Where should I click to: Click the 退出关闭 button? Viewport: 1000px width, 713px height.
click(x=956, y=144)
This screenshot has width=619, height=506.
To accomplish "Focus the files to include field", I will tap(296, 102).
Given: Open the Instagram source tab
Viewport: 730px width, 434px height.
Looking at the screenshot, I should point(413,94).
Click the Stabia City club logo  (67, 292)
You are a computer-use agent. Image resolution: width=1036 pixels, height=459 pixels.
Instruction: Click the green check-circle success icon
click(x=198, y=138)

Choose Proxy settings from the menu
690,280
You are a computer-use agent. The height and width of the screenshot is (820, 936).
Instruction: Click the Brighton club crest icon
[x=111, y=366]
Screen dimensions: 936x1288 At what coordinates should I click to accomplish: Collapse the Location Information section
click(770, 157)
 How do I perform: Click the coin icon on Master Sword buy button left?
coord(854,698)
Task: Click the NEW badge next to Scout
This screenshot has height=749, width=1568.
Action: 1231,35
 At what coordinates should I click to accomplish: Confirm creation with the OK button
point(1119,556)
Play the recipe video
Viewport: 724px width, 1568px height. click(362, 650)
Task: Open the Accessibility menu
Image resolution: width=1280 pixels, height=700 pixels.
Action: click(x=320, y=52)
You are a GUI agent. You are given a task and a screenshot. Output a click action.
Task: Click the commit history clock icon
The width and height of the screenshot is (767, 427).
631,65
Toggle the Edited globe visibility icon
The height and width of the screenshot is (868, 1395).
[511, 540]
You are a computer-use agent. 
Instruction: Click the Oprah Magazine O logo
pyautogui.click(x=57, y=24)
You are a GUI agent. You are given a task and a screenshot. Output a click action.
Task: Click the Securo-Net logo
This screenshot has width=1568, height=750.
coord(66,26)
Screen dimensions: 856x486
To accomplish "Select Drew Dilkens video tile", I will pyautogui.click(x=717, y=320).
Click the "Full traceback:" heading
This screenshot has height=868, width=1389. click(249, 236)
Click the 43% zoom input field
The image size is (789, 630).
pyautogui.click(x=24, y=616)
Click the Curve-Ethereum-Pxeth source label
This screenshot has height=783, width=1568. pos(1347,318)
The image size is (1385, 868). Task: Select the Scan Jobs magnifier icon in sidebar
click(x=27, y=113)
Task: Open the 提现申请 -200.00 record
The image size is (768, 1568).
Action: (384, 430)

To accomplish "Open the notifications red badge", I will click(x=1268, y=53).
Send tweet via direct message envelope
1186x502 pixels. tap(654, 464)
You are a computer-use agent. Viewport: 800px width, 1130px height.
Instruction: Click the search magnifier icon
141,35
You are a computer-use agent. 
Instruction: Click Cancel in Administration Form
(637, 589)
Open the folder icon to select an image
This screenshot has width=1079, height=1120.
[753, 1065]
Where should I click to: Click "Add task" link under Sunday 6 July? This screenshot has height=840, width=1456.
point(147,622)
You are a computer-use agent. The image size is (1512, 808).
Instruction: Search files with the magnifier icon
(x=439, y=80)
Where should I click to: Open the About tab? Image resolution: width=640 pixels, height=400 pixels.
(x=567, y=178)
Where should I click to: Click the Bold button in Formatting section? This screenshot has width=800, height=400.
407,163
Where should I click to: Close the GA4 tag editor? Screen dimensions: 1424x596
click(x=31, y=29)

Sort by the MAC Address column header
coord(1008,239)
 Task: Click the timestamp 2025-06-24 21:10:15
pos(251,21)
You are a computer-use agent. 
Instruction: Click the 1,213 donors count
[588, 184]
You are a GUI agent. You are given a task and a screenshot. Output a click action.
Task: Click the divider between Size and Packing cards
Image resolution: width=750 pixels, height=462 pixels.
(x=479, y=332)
######
Work instructions
Every line, from the one holding "The image size is (789, 630)." through the last line of the material above, should be transcribed exactly, and no line outside that range.

Your response
The image size is (789, 630).
pyautogui.click(x=24, y=616)
Click the Curve-Ethereum-Pxeth source label
This screenshot has height=783, width=1568. pos(1347,318)
The image size is (1385, 868). Task: Select the Scan Jobs magnifier icon in sidebar
click(x=27, y=113)
Task: Open the 提现申请 -200.00 record
The image size is (768, 1568).
Action: (384, 430)

To accomplish "Open the notifications red badge", I will click(x=1268, y=53).
Send tweet via direct message envelope
1186x502 pixels. tap(654, 464)
You are a computer-use agent. Viewport: 800px width, 1130px height.
Instruction: Click the search magnifier icon
141,35
You are a computer-use agent. 
Instruction: Click Cancel in Administration Form
(637, 589)
Open the folder icon to select an image
This screenshot has width=1079, height=1120.
[753, 1065]
Where should I click to: Click "Add task" link under Sunday 6 July? This screenshot has height=840, width=1456.
point(147,622)
You are a computer-use agent. The image size is (1512, 808).
Instruction: Search files with the magnifier icon
(x=439, y=80)
Where should I click to: Open the About tab? Image resolution: width=640 pixels, height=400 pixels.
(x=567, y=178)
Where should I click to: Click the Bold button in Formatting section? This screenshot has width=800, height=400.
407,163
Where should I click to: Close the GA4 tag editor? Screen dimensions: 1424x596
click(x=31, y=29)

Sort by the MAC Address column header
coord(1008,239)
 Task: Click the timestamp 2025-06-24 21:10:15
pos(251,21)
You are a computer-use agent. 
Instruction: Click the 1,213 donors count
[588, 184]
You are a GUI agent. You are given a task and a screenshot. Output a click action.
Task: Click the divider between Size and Packing cards
Image resolution: width=750 pixels, height=462 pixels.
(x=479, y=332)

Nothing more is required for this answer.